RECORDS FOR THE TASK below:

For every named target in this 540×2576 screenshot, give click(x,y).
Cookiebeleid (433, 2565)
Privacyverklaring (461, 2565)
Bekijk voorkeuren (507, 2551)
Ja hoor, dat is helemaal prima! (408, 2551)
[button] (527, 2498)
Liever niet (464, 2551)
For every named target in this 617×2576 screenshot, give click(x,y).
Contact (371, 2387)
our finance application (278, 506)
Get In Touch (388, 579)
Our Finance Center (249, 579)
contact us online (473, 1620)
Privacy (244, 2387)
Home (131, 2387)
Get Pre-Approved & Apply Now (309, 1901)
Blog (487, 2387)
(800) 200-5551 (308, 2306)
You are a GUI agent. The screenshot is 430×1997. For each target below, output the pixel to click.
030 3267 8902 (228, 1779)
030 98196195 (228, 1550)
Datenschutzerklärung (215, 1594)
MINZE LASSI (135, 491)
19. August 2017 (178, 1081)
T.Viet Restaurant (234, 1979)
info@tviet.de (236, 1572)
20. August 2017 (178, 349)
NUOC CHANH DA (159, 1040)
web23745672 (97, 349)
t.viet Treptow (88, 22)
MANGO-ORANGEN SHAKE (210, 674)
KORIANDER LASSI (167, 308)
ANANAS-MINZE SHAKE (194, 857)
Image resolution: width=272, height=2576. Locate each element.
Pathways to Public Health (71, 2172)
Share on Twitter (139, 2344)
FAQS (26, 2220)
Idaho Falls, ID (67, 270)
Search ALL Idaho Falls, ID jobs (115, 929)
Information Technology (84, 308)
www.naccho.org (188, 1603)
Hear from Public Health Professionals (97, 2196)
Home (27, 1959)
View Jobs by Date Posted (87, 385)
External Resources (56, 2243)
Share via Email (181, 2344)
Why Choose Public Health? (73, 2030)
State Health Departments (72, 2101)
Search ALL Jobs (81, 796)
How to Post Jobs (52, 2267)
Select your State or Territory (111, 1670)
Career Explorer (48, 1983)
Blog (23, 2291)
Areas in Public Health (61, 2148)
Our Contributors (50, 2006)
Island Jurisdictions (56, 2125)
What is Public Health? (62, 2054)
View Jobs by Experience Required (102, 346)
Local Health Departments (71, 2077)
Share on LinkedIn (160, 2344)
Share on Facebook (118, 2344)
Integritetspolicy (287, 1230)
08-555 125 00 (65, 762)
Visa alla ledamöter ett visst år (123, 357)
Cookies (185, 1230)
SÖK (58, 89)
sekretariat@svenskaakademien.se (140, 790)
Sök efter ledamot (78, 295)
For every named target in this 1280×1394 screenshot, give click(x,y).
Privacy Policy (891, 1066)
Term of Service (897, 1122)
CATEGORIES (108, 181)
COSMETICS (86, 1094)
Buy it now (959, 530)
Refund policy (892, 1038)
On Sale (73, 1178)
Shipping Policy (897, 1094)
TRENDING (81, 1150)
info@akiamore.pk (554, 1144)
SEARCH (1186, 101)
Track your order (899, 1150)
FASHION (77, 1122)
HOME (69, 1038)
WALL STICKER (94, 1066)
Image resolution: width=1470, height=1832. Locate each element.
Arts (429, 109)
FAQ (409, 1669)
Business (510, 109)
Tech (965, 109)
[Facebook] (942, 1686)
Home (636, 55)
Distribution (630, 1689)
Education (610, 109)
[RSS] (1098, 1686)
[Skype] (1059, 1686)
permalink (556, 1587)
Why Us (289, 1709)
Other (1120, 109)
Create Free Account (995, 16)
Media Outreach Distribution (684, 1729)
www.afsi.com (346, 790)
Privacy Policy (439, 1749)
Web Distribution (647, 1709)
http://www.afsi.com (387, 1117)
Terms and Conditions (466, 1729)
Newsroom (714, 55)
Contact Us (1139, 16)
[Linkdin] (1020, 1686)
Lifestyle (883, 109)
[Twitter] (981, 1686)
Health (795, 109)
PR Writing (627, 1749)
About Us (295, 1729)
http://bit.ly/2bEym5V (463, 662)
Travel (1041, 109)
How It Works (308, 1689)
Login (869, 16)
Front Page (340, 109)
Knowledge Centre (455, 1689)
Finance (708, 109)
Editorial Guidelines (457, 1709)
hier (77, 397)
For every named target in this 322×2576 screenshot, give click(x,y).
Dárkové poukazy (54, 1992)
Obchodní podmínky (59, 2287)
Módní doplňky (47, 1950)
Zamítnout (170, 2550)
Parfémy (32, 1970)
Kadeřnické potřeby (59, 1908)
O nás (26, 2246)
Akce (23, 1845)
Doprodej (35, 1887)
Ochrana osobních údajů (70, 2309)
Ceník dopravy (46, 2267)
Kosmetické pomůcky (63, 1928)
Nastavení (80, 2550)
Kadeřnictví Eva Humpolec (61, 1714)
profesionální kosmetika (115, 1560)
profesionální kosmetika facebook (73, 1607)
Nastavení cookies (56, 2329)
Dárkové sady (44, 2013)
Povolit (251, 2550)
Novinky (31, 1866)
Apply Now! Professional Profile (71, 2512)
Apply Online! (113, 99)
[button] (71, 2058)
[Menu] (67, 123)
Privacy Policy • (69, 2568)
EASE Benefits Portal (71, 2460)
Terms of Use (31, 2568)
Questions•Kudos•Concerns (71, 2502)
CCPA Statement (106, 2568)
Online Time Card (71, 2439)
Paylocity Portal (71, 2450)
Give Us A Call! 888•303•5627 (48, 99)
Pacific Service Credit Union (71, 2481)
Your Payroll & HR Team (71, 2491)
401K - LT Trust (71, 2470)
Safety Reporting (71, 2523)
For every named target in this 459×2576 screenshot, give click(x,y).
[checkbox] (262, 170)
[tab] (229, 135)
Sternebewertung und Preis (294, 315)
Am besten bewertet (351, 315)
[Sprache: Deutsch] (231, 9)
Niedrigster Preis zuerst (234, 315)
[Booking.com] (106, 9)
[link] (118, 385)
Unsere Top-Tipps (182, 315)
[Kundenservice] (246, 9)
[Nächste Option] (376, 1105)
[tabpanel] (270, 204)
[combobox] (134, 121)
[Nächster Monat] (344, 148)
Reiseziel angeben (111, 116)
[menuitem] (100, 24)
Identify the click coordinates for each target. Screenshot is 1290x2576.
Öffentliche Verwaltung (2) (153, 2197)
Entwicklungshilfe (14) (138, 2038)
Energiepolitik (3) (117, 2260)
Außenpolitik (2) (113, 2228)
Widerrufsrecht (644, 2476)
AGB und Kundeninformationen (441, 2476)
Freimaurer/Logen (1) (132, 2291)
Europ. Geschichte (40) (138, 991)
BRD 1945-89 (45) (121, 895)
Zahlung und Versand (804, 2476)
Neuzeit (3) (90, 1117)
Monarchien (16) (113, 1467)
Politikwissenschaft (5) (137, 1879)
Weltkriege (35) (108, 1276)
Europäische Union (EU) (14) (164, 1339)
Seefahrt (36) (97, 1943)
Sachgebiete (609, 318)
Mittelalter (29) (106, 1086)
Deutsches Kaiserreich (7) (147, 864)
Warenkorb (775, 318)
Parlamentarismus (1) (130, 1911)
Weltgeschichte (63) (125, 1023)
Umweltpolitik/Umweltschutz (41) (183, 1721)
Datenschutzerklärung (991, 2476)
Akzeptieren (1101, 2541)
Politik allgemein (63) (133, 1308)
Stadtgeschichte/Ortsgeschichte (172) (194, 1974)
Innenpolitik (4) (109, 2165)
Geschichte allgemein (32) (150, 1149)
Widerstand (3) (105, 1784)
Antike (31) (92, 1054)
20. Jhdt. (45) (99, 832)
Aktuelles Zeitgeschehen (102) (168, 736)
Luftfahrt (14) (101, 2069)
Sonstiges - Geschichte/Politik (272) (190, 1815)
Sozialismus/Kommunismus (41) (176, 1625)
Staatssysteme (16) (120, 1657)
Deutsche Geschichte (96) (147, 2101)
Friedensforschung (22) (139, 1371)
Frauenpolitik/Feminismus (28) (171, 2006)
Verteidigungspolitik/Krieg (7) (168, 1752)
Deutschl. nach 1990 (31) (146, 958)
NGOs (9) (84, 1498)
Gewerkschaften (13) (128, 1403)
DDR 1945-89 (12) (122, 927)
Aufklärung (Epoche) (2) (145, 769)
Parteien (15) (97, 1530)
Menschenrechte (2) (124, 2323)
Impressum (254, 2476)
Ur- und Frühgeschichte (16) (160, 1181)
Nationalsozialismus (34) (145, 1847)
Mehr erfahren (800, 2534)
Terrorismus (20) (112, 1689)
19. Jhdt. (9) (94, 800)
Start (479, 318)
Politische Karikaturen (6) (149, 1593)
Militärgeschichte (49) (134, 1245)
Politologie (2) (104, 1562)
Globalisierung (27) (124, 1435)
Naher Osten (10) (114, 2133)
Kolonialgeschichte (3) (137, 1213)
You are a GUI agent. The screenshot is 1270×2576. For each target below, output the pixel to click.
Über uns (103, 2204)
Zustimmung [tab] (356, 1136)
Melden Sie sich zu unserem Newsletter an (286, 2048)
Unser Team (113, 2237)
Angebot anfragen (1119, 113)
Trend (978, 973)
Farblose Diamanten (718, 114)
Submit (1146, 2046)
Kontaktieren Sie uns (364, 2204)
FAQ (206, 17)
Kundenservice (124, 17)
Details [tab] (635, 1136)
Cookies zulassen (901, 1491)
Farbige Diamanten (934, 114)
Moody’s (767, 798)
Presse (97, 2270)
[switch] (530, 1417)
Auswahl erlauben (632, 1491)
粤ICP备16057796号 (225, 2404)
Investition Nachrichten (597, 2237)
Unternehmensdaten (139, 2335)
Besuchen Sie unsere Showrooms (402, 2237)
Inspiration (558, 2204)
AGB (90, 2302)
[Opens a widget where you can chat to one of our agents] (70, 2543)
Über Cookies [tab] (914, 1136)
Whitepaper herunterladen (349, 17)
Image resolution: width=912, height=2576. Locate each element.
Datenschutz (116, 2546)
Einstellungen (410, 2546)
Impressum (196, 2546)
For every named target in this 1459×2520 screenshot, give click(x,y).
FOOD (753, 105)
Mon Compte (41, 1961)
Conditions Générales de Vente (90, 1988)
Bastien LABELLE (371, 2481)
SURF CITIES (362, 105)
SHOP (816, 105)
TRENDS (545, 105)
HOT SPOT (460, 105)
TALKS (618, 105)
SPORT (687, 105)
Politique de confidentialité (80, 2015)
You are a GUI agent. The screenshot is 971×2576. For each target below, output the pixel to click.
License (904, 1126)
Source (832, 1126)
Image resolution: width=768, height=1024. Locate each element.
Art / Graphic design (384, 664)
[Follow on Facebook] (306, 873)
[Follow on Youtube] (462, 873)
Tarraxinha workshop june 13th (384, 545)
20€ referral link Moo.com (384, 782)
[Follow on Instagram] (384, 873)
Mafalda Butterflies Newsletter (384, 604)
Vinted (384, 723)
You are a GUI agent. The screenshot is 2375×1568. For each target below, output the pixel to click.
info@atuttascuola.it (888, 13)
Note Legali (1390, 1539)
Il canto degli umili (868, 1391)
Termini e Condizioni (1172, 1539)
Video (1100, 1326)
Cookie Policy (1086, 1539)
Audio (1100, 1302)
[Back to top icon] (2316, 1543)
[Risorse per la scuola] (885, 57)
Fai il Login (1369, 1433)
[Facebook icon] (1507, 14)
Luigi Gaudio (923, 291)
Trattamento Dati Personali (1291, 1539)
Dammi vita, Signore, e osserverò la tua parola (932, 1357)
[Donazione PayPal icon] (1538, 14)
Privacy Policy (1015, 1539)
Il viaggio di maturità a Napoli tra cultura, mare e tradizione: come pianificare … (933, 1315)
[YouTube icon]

End of RECORDS FOR THE TASK.

PROBLEM:
Only lines with the word "Diamanten" are needed. Copy them from the preceding records.

EXERCISE RESULT:
Farblose Diamanten (718, 114)
Farbige Diamanten (934, 114)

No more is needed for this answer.